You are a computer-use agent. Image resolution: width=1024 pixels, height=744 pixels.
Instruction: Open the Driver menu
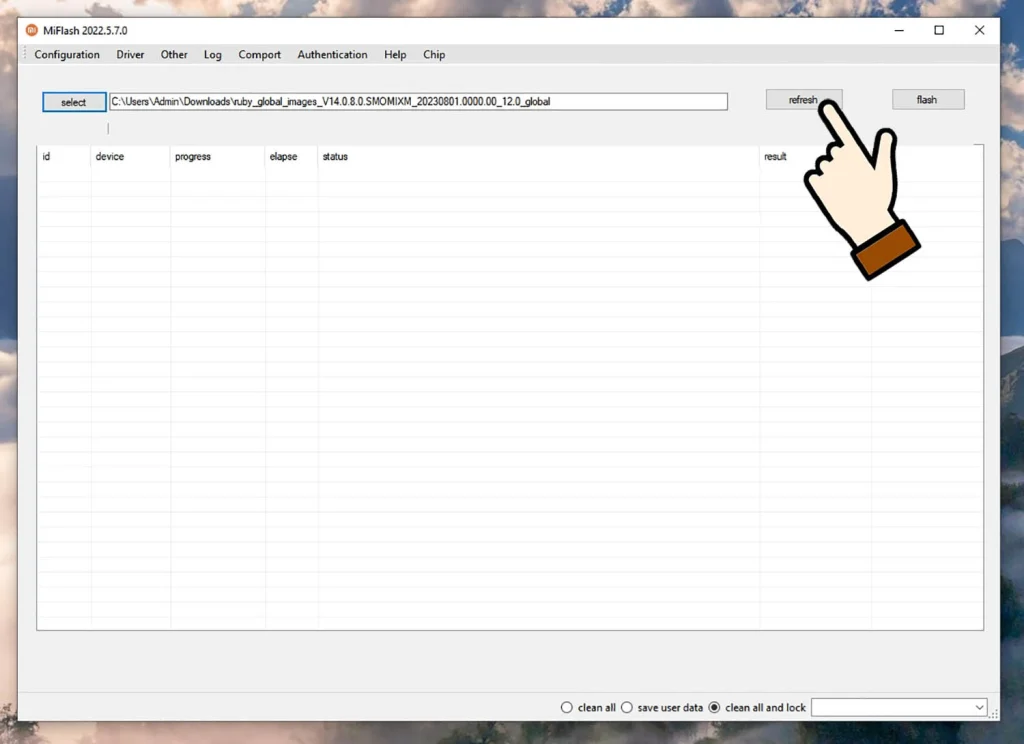[x=130, y=55]
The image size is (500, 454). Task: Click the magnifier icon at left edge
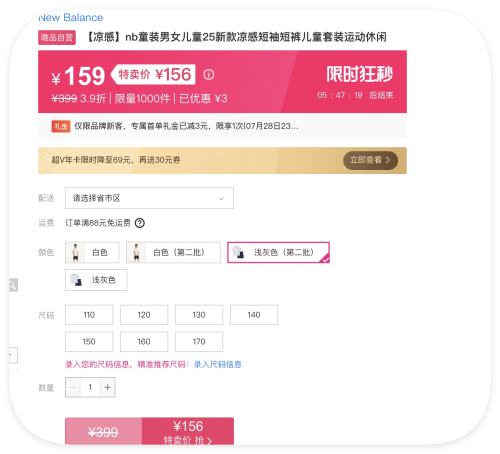tap(13, 285)
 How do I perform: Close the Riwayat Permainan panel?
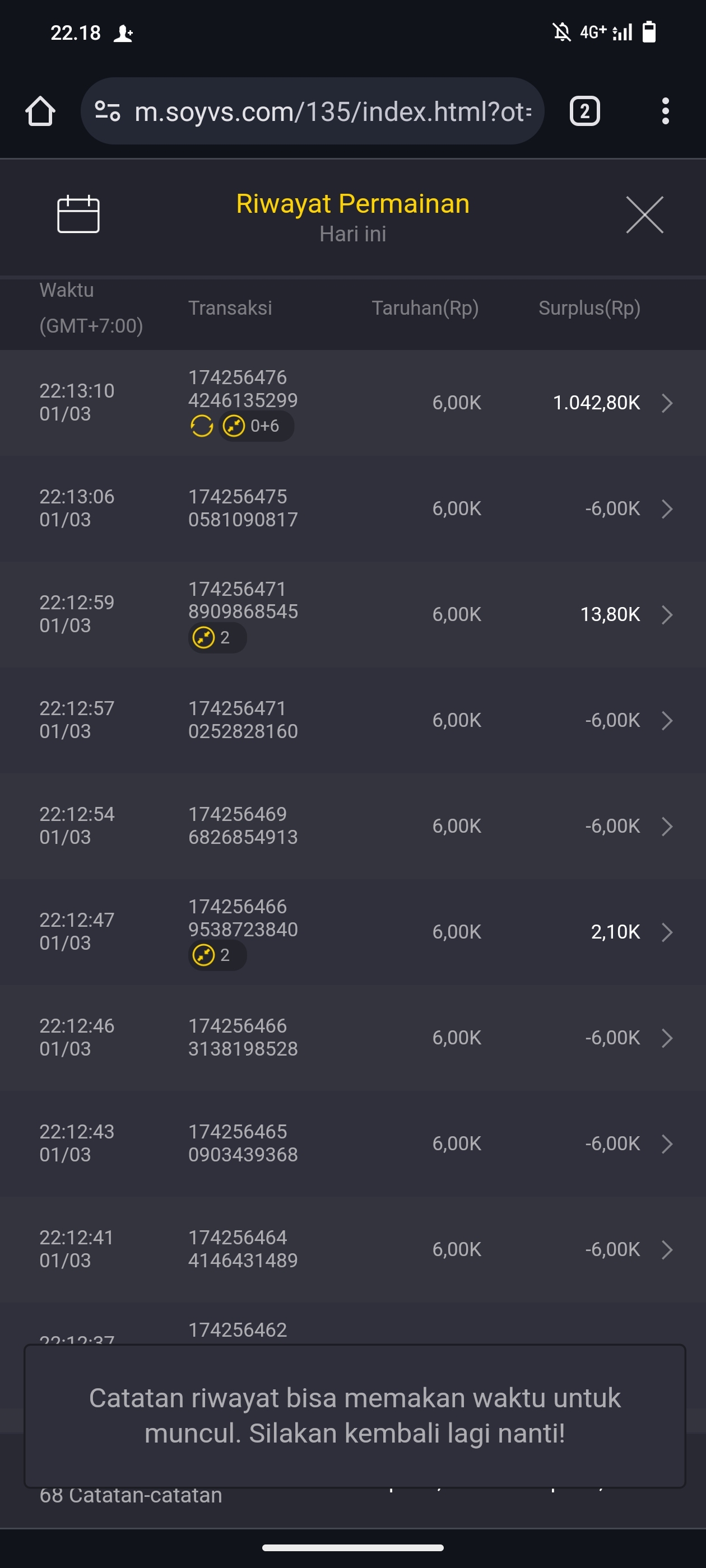pyautogui.click(x=644, y=215)
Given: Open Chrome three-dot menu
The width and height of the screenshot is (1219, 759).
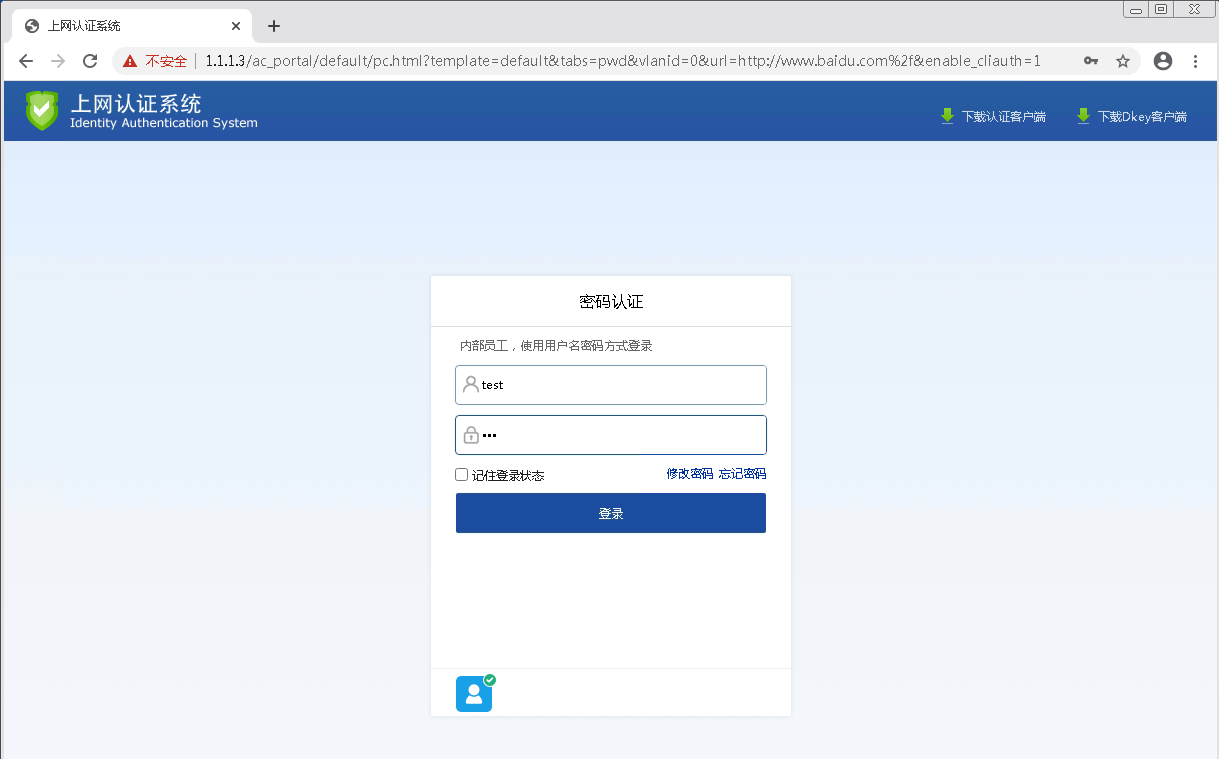Looking at the screenshot, I should click(1195, 61).
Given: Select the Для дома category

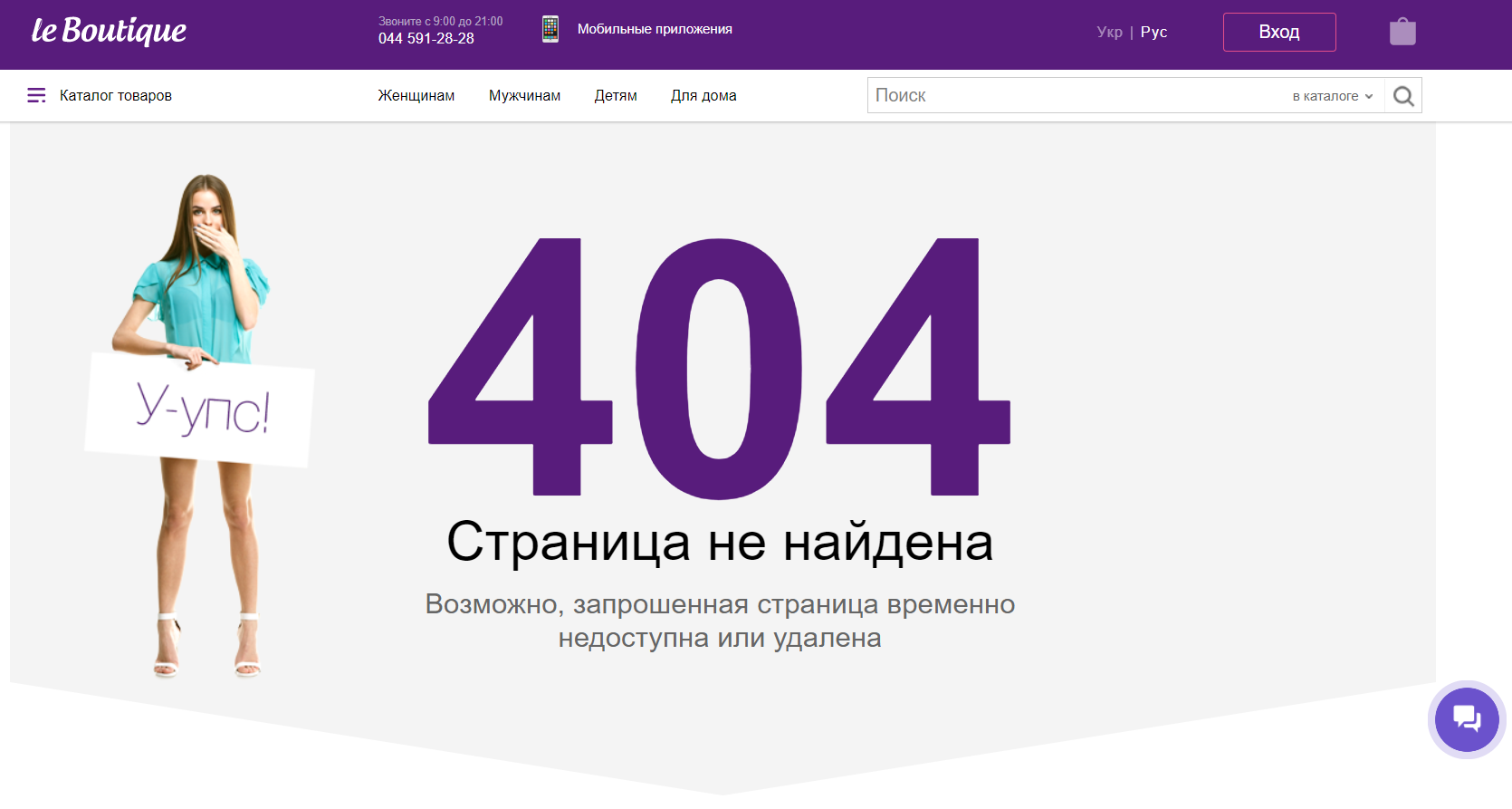Looking at the screenshot, I should coord(703,95).
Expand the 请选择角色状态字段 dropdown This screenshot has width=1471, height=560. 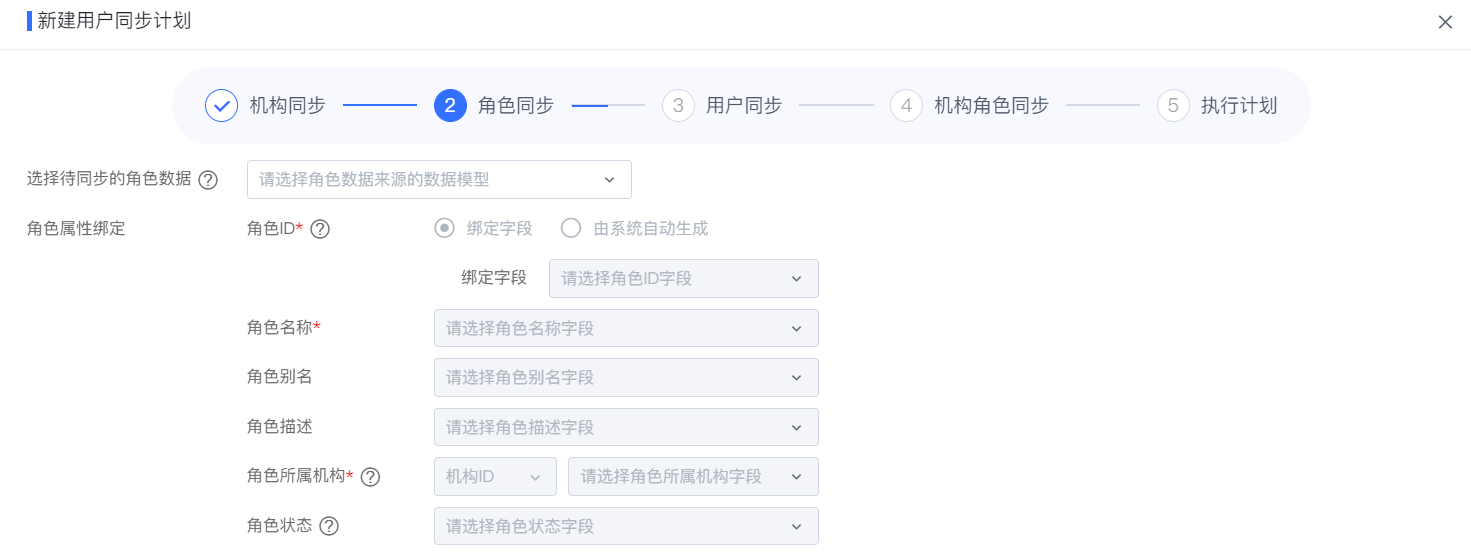coord(626,526)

++++

**Work instructions**
Please print the lines above exactly, beginning at the first line of the entries and ending at the line holding "Given: Open Chrome three-dot menu", and leave the pictures out.

**Solution for this task**
You are a computer-use agent. Image resolution: width=1024 pixels, height=744 pixels.
Instruction: Open the Driver menu
[x=130, y=55]
The image size is (500, 454). Task: Click the magnifier icon at left edge
tap(13, 285)
 How do I perform: Close the Riwayat Permainan panel?
pyautogui.click(x=644, y=215)
Given: Open Chrome three-dot menu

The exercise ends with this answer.